As I posted on Twitter less than an hour after we cleared this particular winter driving mess: The downside of a winter vacation is often the treacherous drive home!
After a quiet morning of wandering around our hotel in the ankle-deep winter snow of a mountain wonderland it was time to pack the car and start the drive home. But where on one side of the mountain it was sunny and magical, a few kilometers North on the same road, just around that big mountain there, a heavy cloud had settled into the valley and the wind was blowing.
All of this was making for a sketchy drive homeward.
Winter Roads and Mountains.
I was the passenger. This is sometimes the worse seat to be in.
All you can do as the passenger is sit quietly and try not to be a distraction. I accomplished this heavy task by pointing my phone camera out the front of the car windshield and taking in the rare view of a lonely winter drive down an empty mountain highway.
The video called “Winter Drive” is from part of our long, slow, snowy drive yesterday.
I include a second video for context, as “Kananaskis Cruising” was a short out-the-side-window clip of the same twenty-five kilometer stretch of highway we had driven inbound less than fourty-eight hours previous. Notice the lovely mountains that are barely ghostly shadows in the video taken a couple days later.

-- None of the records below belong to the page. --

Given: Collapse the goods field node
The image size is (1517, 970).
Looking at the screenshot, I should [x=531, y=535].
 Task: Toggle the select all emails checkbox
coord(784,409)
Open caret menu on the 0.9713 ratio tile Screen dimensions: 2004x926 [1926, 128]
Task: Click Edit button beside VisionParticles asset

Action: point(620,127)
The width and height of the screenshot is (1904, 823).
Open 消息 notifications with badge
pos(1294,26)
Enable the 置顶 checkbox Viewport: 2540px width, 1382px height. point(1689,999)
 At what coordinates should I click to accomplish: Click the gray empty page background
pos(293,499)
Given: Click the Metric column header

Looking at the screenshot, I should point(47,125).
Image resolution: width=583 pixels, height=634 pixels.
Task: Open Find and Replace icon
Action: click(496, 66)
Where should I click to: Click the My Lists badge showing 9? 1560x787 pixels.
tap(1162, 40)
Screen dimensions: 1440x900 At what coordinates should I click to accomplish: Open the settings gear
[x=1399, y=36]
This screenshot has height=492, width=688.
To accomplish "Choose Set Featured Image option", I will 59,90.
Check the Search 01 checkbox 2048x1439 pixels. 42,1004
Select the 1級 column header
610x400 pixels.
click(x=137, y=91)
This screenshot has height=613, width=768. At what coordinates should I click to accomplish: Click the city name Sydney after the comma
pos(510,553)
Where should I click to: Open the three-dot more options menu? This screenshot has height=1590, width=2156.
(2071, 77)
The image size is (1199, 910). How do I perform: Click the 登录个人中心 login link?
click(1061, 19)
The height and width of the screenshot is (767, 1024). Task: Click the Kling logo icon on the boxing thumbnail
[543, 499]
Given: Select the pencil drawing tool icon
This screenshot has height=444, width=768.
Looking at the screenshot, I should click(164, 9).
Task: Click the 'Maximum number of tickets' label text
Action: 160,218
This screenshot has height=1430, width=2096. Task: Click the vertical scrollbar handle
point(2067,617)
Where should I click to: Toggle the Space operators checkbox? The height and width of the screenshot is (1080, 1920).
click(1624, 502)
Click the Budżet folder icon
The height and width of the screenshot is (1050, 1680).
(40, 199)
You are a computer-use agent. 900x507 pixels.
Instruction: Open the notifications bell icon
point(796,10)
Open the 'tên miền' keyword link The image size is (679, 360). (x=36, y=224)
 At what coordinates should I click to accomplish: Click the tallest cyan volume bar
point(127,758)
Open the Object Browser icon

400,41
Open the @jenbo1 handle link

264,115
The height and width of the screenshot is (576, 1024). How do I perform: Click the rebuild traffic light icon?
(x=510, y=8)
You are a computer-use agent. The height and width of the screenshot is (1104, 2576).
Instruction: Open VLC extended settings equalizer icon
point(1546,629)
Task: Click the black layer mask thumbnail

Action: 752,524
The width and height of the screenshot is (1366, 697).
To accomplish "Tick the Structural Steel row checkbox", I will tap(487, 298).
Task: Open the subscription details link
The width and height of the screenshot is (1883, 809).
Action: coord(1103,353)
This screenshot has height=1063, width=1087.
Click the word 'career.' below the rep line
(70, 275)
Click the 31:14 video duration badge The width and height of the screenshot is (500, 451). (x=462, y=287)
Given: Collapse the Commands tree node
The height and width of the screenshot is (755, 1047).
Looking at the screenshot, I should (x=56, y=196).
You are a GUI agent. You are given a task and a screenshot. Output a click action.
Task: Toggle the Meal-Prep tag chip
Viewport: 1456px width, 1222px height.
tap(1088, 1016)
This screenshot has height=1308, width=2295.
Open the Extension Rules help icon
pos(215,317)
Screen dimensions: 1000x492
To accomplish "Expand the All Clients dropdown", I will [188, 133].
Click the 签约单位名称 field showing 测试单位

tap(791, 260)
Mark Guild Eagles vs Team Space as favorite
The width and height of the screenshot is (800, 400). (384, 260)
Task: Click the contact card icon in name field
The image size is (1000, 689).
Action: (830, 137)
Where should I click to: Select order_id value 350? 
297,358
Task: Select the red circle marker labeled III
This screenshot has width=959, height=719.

We’re hearty, snow-trained Canadians… eh.
We have high-quality winter tires on our four wheel drive SUV, emergency supplies in the back hatch, and have both driven our share of winter roads.
There was no cell service anywhere along this road.
There was a kid and a puppy in the backseat.
The advanced driving features (lane detection, collision detection, etc) of the car had tapped out and were just flashing a yellow light apologetically from the dashboard.
And snow, ice, cold, and speed are never a trivial combination no matter who you are and what technology you are using.
The worst of the drive (actually) was less impressive visually. As we turned up onto the main four-lane cutting vertically up the province and across the prairies, the one hundred kilometer per hour gusting winds had blown a number of large trucks off the road. The car shook for three hours and we had to stop to refill our windshield fluid because the asphalt couldn’t decide if it was wet, icy, or snowy, but all of it spattered on the glass obscuring the view. Passing these jackknifed in the ditch and watching them through a muddy, snow-streaked pane of glass as the road of gusting wind creaks and groans the seals of the car is a glaring reminder that the buffeting of the vehicle as it shakes is not exactly an amusement park ride.
But in the end… (spoiler alert) we made it home safely, if very slowly.